[Goal of the exercise] Skip the pictures. Quote every line below, exactly, from the one with "Task: Open the Har du en rabattkod expander" through the final line.
*** The data Section Begins ***
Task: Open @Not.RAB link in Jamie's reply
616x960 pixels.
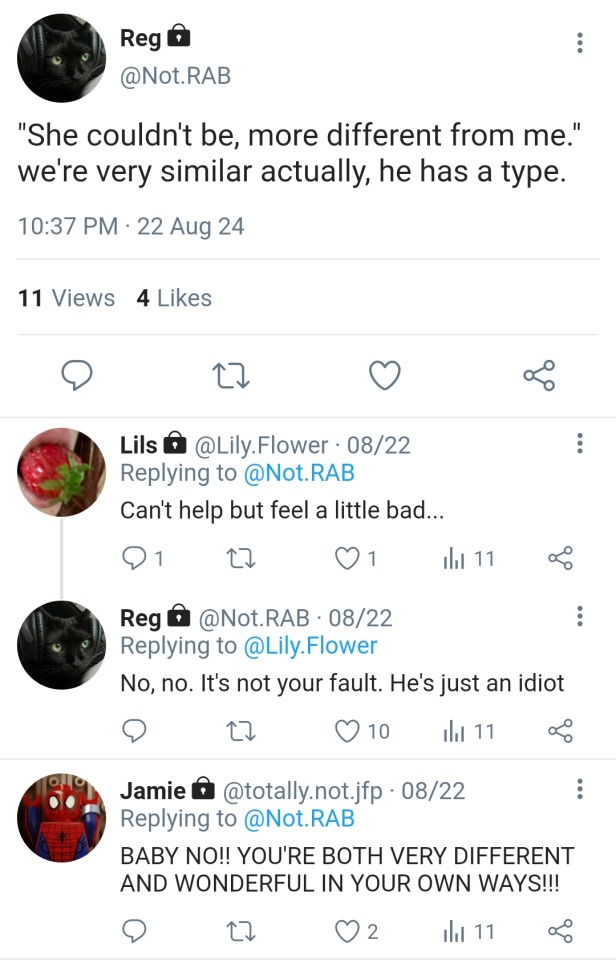Action: [299, 819]
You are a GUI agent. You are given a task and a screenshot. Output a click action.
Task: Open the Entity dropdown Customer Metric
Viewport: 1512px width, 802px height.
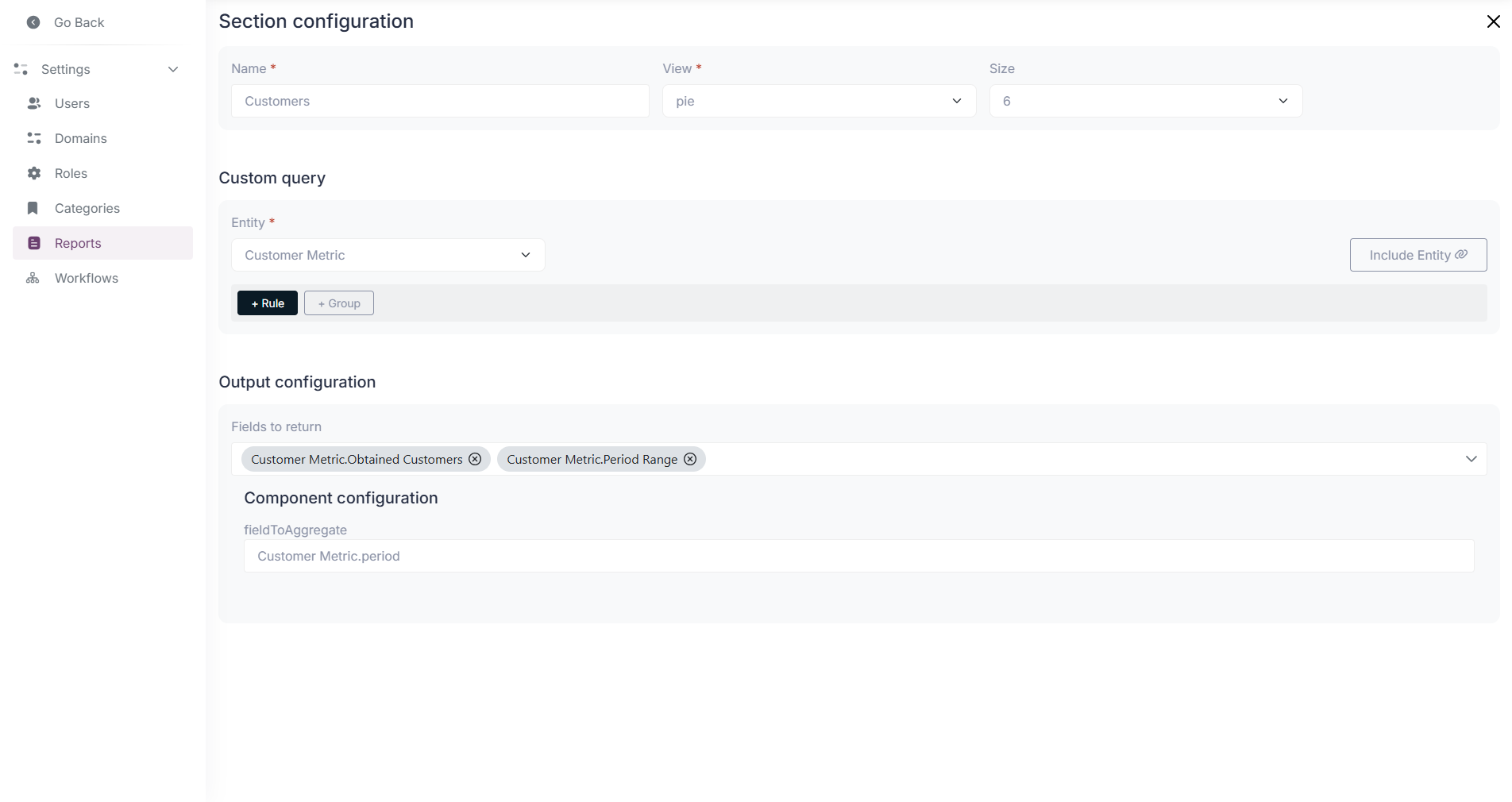click(388, 255)
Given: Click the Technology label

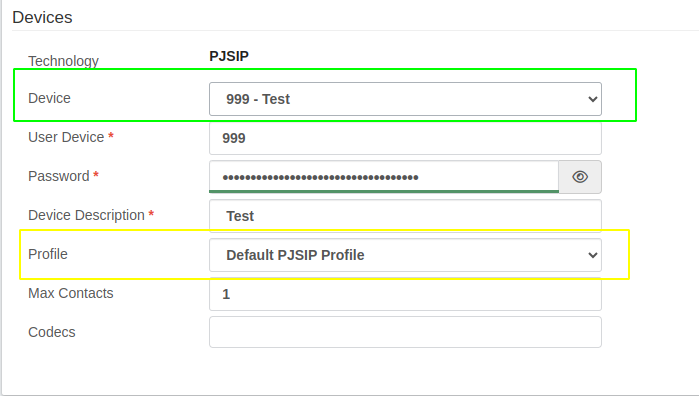Looking at the screenshot, I should tap(63, 61).
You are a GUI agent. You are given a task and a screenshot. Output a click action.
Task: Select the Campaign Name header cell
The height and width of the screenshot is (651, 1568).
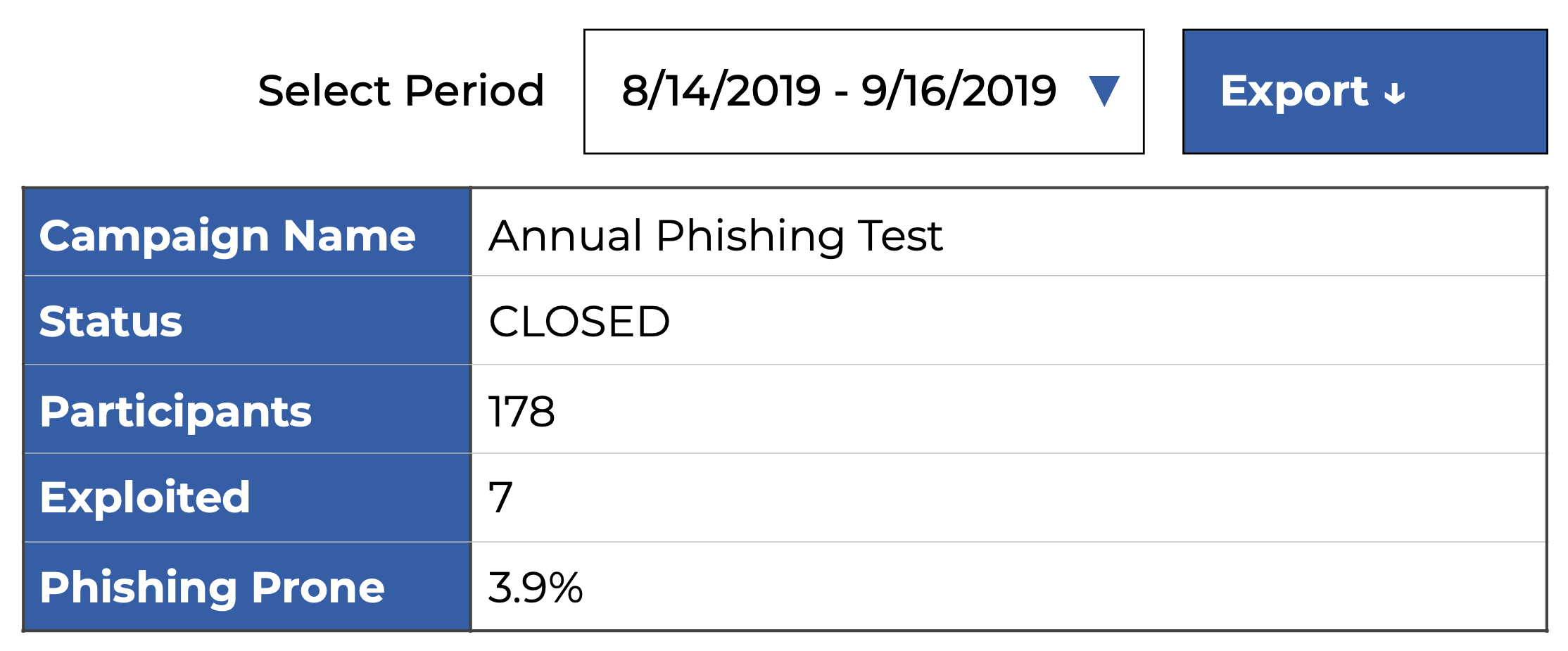(x=248, y=234)
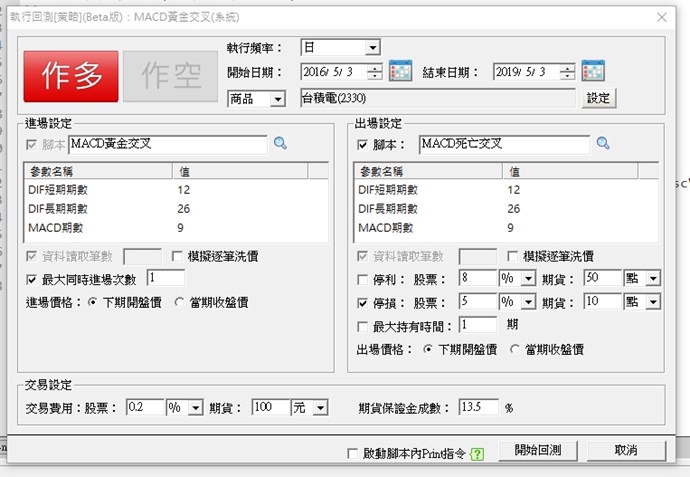Click the green help icon beside Print指令

click(x=477, y=454)
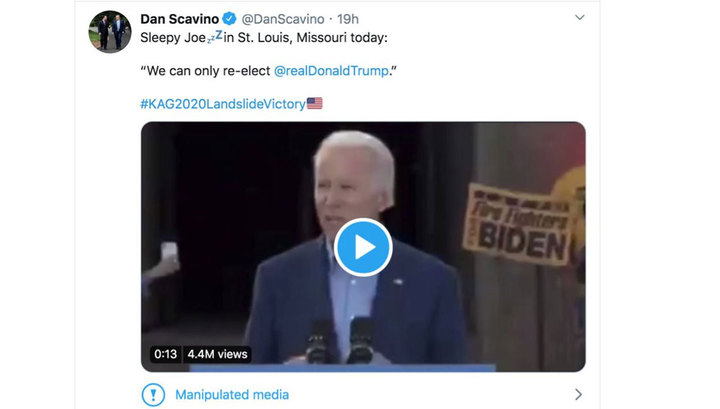
Task: Play the video with the center play button
Action: pos(363,246)
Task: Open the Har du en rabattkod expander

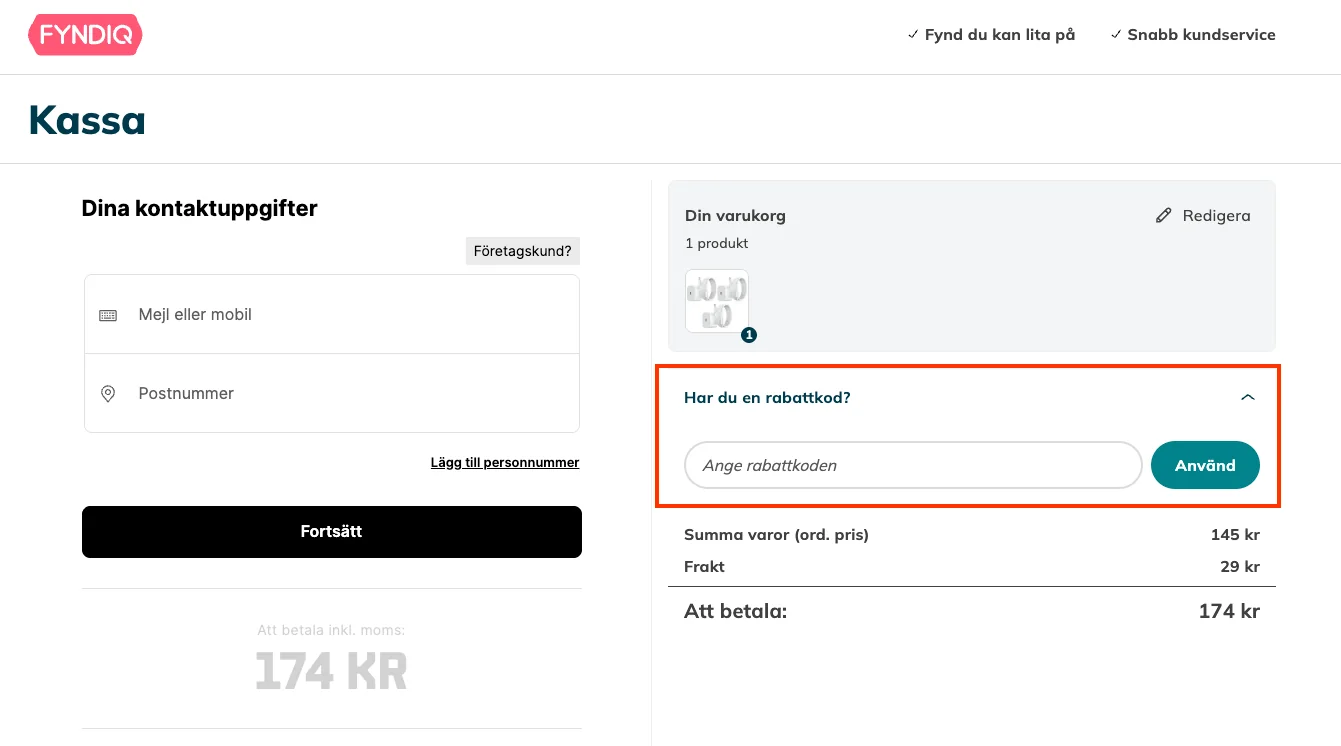Action: [x=767, y=397]
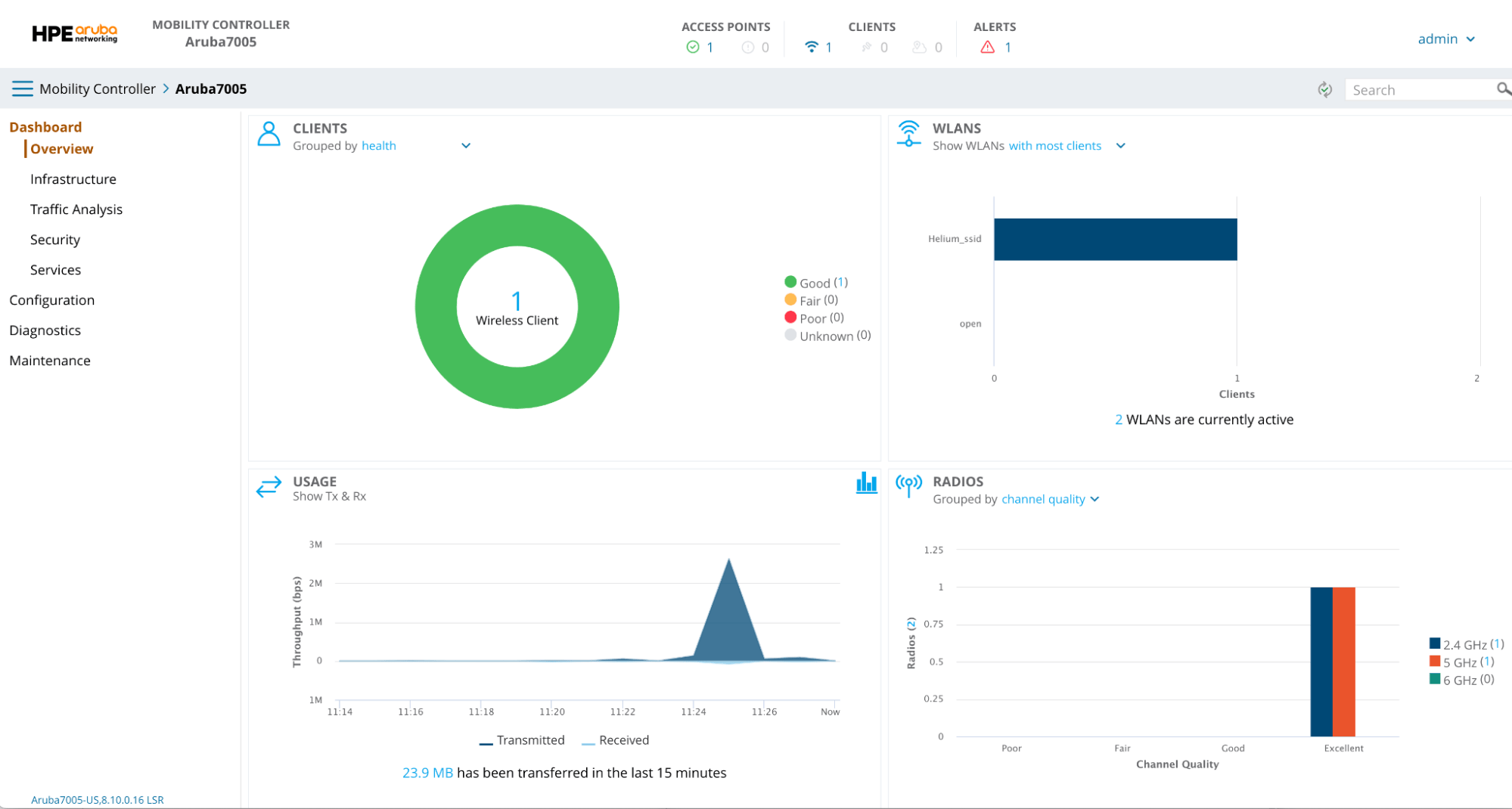
Task: Click the refresh icon beside Search
Action: pyautogui.click(x=1324, y=89)
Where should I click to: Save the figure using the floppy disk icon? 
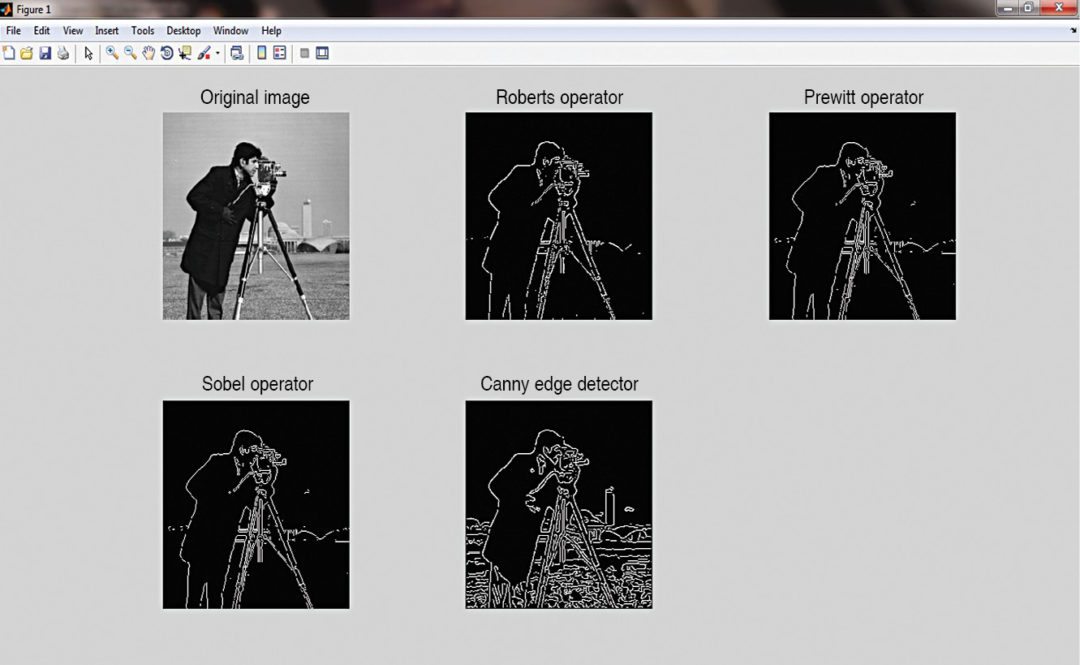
*** The data Section Ends ***
[Your solution]
Task: Open the Har du en rabattkod expander

Action: [x=767, y=397]
Task: Click the refresh icon beside Search
Action: pyautogui.click(x=1324, y=89)
Where should I click to: Save the figure using the floppy disk icon? 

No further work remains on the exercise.